The pushback hasn't been subtle. Staff members at the Commodity Futures Trading Commission, the main derivatives regulator in the U.S., prepared an internal analysis in recent weeks that concluded hedge funds can still profit from CDS in numerous ways by engineering questionable corporate actions, three people said. The agency has shared its findings with other regulators.
In June, the U.S. Securities and Exchange Commission and the U.K.'s Financial Conduct Authority joined the CFTC in issuing a rare public statement in which the watchdogs pledged to work together to combat "opportunistic strategies" involving CDS. And the CFTC took the extraordinary step of hosting a July podcast for agency officials to discuss red flags they're seeing in the market, and how deals are proliferating with seven occurring in the past six months.

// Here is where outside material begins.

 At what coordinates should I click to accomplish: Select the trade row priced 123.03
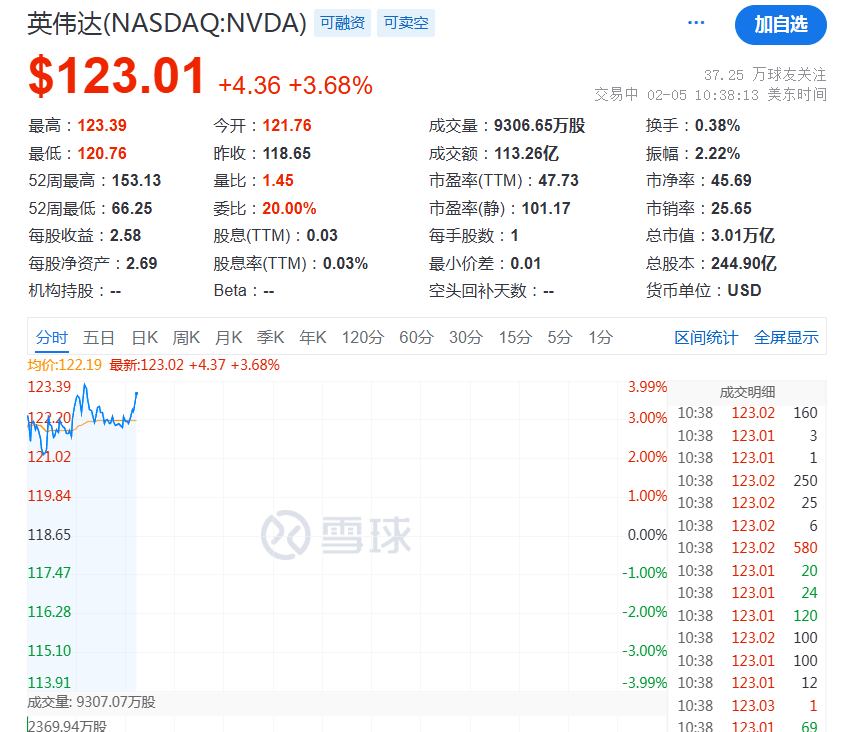[750, 705]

The change the industry proposed in March addressed situations where hedge funds have enticed stressed companies to miss bond payments they could otherwise make. But other trades continue to pop up, including instances of funds persuading corporations to alter debt terms to impact CDS prices.

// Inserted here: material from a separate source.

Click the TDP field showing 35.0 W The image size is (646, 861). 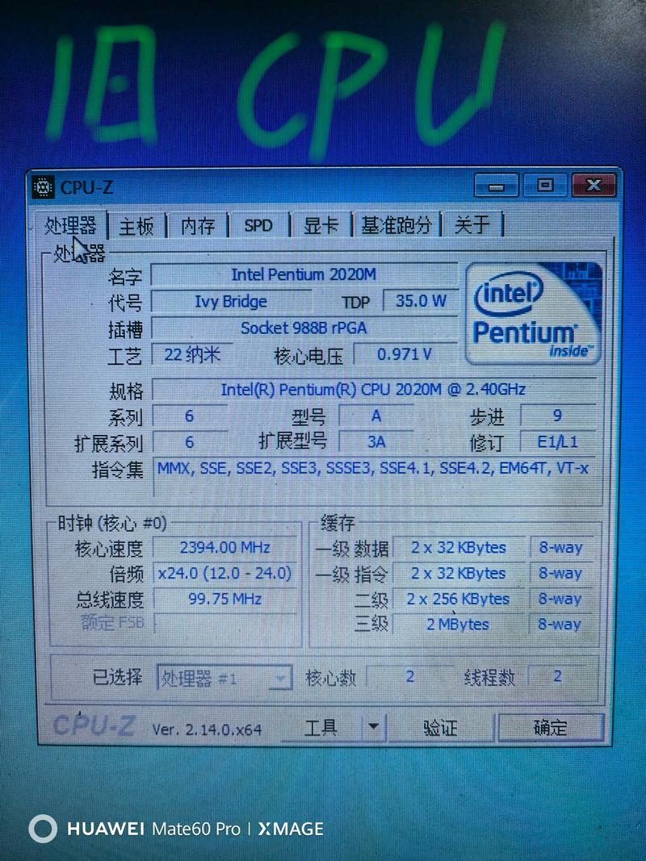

For someone on the other side of a trade, such strategies can feel like manipulation that costs them a lot of money. That's because even minimal changes to companies' credit profiles can lead to substantial earnings in the CDS market, where valuations are based on the perceived likelihood of businesses defaulting or going bankrupt.
The heightened scrutiny — notable at a time when authorities are dialing back financial rules during the Trump administration — shows regulators are losing patience and might take action to force the industry to change its ways. At the core of their frustration: Wall Street seems to be resorting to increasingly creative ways once again to profit from CDS, instead of using the derivatives primarily for what they were initially created for — hedging bond investments against the risk of companies and governments defaulting.
"The SEC is working closely with the CFTC and the FCA to examine the various issues raised by the pursuit of manufactured credit events and other potentially manipulative strategies," the SEC said in a statement released by Chairman Jay Clayton's office. "SEC staff welcomes continued engagement with market participants on these matters."
Michael Short, a spokesman for CFTC Chairman Heath Tarbert, said that in certain circumstances, CDS trades can raise "critical questions of whether there is market manipulation, and we are looking very closely at it."
The FCA declined to comment.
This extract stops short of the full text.